Also her mit den Infos #h


----------



## mefofänger (19. Oktober 2015)

*AW: Seebrücken Lübecker Bucht*

Seebrücke Neustadt oktober - april angeln erlaubt


----------



## rippi (19. Oktober 2015)

*AW: Seebrücken Lübecker Bucht*

Timmendorf, Scharbeutz, Haffkrug erlaubt. Timmendorf undo Haffkrug auf jeden Fall ganzjährig. 
 Scharbeutz weiß ich gerade nicht.
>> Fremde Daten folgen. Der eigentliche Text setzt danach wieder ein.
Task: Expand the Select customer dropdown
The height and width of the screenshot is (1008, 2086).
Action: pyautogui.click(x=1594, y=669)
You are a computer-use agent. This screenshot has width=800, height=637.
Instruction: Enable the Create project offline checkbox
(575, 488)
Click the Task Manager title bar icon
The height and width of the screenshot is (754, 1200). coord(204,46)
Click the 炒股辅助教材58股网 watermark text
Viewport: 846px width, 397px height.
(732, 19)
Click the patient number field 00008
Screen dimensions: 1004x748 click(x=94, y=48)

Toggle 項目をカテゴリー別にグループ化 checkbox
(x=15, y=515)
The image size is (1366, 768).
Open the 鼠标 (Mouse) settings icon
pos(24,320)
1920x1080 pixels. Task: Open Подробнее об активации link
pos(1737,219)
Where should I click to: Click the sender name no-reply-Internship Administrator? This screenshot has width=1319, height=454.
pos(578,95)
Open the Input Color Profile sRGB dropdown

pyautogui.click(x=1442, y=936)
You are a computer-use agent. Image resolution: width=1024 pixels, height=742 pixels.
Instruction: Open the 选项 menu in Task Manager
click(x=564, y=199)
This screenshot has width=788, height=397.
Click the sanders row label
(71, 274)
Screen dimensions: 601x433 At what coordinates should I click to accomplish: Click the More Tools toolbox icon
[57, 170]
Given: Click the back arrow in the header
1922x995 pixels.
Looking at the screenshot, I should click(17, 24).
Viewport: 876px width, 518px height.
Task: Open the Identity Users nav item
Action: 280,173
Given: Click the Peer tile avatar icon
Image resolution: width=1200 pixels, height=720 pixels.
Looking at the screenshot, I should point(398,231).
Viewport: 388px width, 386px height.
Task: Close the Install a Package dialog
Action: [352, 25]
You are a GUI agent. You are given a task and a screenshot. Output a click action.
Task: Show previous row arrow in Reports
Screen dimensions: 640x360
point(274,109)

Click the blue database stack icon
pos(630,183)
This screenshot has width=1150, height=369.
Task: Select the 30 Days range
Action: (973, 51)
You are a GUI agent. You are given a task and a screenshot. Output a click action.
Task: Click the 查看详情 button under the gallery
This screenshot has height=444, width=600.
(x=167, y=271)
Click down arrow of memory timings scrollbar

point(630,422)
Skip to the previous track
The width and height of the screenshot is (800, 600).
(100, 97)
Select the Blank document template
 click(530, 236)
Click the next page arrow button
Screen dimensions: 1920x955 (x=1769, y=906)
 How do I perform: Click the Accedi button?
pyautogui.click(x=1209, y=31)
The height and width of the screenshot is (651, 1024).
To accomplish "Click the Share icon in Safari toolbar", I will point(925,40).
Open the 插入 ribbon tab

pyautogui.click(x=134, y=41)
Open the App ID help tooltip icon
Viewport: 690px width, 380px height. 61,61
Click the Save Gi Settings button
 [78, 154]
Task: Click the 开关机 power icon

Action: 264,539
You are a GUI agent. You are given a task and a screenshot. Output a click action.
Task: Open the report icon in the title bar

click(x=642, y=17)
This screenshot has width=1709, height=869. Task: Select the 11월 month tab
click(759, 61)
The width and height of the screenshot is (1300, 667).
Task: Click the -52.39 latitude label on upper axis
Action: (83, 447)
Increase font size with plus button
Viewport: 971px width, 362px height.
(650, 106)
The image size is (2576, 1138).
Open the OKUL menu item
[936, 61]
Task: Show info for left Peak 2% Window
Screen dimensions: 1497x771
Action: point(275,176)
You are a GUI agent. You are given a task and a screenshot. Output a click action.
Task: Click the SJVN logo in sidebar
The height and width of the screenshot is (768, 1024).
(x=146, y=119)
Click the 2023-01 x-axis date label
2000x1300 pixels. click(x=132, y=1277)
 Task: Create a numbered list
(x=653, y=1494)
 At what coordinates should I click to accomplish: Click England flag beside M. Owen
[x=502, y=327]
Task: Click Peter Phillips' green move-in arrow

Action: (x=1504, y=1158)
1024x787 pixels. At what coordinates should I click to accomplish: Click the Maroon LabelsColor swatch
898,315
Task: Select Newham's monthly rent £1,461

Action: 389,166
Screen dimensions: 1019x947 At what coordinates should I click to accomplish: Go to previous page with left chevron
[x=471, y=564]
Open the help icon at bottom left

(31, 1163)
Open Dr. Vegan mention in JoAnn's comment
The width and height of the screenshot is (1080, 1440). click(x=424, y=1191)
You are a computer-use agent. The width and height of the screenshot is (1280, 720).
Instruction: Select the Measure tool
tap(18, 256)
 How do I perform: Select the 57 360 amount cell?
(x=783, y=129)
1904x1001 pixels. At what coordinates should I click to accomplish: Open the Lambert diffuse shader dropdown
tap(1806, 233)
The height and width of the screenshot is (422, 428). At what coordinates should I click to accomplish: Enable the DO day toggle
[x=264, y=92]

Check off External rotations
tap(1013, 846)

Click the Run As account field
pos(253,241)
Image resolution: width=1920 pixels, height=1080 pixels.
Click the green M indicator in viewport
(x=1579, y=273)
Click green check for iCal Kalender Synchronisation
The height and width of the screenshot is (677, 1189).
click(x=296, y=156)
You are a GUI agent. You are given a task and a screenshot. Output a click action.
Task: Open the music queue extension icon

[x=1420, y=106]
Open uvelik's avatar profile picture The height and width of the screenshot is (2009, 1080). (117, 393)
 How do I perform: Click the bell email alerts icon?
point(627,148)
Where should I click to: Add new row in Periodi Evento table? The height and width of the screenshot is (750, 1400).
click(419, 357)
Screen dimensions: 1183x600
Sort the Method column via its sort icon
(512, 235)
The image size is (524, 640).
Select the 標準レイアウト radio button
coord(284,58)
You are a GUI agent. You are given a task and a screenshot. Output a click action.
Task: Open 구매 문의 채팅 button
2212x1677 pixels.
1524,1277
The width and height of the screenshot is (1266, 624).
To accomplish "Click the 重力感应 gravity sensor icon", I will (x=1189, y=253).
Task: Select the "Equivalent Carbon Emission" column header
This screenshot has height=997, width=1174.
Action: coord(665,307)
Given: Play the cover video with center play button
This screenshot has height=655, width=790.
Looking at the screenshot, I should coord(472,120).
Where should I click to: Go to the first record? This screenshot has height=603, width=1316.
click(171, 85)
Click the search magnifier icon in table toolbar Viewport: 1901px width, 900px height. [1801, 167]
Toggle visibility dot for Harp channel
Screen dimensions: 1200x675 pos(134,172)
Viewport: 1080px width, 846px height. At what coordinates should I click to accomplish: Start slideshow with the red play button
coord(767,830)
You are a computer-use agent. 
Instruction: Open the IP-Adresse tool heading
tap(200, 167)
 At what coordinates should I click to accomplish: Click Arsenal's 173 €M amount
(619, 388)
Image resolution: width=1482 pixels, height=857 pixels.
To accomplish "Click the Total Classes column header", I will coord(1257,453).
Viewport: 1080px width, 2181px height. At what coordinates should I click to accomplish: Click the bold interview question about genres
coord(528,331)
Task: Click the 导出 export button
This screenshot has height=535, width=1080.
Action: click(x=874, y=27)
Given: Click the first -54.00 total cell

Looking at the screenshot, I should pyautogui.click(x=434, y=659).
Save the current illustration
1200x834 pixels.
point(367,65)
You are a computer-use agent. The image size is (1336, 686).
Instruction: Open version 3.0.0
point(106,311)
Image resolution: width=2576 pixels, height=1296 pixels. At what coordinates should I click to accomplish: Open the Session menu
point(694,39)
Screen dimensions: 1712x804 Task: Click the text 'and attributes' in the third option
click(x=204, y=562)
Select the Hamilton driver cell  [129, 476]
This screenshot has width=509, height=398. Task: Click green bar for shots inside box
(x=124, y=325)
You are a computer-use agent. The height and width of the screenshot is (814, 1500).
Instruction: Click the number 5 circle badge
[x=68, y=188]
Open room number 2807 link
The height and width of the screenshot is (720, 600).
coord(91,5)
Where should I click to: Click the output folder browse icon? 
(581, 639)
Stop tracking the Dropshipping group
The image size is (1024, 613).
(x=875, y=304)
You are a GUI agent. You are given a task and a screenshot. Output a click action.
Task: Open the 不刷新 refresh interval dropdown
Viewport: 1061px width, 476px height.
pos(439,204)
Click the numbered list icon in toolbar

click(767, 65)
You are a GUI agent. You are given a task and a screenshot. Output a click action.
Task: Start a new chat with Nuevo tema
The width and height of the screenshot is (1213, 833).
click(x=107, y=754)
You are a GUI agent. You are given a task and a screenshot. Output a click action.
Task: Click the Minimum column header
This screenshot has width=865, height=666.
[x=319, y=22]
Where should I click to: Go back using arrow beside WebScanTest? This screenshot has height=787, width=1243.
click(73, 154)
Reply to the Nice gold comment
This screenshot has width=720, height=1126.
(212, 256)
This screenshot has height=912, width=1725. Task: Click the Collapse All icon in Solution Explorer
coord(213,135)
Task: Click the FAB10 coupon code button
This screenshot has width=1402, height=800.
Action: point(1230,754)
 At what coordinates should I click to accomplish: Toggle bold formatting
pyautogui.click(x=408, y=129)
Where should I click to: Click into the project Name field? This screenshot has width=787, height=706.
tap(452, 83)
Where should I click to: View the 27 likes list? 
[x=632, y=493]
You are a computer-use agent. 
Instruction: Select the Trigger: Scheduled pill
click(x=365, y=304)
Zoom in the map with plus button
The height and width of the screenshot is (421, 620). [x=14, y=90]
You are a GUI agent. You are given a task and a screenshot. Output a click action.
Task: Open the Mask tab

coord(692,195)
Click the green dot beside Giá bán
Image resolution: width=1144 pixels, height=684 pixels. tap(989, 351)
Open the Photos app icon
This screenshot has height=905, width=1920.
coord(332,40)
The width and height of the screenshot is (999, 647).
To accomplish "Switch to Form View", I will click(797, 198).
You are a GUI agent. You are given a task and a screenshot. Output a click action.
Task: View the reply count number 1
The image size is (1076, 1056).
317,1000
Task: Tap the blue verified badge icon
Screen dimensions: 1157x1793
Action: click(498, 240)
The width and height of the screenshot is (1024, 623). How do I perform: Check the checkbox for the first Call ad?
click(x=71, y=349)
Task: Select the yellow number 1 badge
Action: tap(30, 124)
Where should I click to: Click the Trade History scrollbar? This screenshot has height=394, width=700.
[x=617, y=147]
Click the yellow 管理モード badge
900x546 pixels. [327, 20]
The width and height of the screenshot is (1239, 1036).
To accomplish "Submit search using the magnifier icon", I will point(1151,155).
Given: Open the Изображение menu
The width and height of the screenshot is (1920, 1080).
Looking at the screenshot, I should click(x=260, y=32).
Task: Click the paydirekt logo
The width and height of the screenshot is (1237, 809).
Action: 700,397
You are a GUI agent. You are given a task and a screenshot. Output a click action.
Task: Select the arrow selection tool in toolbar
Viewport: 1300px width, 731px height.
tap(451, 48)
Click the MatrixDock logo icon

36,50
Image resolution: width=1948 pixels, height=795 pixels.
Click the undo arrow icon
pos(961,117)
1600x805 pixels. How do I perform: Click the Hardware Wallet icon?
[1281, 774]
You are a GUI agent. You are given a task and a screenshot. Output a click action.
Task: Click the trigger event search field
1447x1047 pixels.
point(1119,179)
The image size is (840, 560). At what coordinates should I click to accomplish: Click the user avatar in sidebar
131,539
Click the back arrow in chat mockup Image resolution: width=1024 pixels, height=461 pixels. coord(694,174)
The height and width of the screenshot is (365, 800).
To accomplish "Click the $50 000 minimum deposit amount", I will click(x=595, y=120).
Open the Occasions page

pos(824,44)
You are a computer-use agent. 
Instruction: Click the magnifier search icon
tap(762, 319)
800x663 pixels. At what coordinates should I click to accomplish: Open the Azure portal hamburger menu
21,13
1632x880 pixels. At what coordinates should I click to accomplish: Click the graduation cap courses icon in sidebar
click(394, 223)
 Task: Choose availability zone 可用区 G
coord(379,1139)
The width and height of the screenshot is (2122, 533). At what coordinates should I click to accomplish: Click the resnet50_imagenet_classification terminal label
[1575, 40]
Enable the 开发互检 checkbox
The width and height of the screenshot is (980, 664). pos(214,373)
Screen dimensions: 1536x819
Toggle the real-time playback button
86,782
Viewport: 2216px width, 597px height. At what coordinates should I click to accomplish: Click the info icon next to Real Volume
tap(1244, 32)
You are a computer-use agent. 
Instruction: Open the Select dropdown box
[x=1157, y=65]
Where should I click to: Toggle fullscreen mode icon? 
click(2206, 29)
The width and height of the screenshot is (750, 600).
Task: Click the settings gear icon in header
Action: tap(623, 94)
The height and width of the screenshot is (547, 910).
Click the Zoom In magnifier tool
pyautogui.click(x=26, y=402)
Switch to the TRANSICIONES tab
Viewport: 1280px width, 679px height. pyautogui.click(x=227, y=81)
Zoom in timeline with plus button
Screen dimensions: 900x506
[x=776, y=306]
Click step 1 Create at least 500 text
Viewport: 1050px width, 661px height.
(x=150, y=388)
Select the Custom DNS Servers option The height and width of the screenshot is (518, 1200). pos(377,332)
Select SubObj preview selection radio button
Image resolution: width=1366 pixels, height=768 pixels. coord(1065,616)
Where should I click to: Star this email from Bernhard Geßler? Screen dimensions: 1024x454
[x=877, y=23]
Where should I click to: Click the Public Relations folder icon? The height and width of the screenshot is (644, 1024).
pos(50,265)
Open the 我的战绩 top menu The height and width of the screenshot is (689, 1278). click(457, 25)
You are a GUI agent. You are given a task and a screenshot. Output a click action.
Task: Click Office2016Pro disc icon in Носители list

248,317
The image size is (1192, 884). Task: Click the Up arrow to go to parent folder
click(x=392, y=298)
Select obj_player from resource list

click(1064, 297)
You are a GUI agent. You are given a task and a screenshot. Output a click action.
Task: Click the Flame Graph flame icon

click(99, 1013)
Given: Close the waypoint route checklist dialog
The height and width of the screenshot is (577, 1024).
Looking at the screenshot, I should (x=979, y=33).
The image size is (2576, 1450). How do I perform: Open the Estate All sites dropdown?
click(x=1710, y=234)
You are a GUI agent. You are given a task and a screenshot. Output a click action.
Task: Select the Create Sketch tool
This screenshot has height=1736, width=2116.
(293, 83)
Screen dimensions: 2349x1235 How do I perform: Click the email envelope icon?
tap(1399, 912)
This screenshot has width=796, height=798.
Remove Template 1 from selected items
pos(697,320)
Allerdings war im am Sonntag da und da war keine Beschränkung für den Sommer zu sehen.

Pelzerhaken erlaubt, im Sommer erst ab 19 Uhr.


----------



## Nalguer (20. Oktober 2015)

*AW: Seebrücken Lübecker Bucht*

Das war doch schonmal gut, die Hälfte haben wir schon mal. #6
Kann jemand aus der nördlicheren Region noch berichten?


----------



## maki1980 (20. Oktober 2015)

*AW: Seebrücken Lübecker Bucht*

Ist Pelzerhaken nicht von April bis Oktober verboten???
War zumindest die letzten Jahre so.
Ziemlich genau die Zeit in der die Campingplätze Saison haben ist die Seebrücke für das Angeln geschlossen....


----------



## maki1980 (20. Oktober 2015)

*AW: Seebrücken Lübecker Bucht*

Auszug aus der Städtischen Satzung:

_Das Angeln ist auf der gesamten Seebrücke in Pe__lzerhaken sowie auf allen übri-_
_gen Steg- und Brückenanlagen in der Zeit von 6.00 U_
_hr bis 22.00 Uhr nicht gestattet_


----------



## rippi (20. Oktober 2015)

*AW: Seebrücken Lübecker Bucht*



maki1980 schrieb:


> Auszug aus der Städtischen Satzung:
> 
> _Das Angeln ist auf der gesamten Seebrücke in Pe__lzerhaken sowie auf allen übri-_
> _gen Steg- und Brückenanlagen in der Zeit von 6.00 U_
> _hr bis 22.00 Uhr nicht gestattet_



Genau, aber an der Seebrücke hängt an diesen Brett ein Zettel, auf dem das anders steht? Dieser war zumindest im August noch da.


----------



## Baum1309 (21. Oktober 2015)

*AW: Seebrücken Lübecker Bucht*

ich hab mich mal bei der Gemeinde in Pelzerhaken erkundigt und die haben mir gesagt, dass ab Oktober ganztags geangelt werden darf und in den Sommermonaten ab 19.00h

Dahme ist ab Oktober bis Mai frei und Grömitz von November bis Ende März. 
Süssau glaub ich auch ab Oktober bis April frei


----------



## Gelöschte Mitglieder 12701 (21. Oktober 2015)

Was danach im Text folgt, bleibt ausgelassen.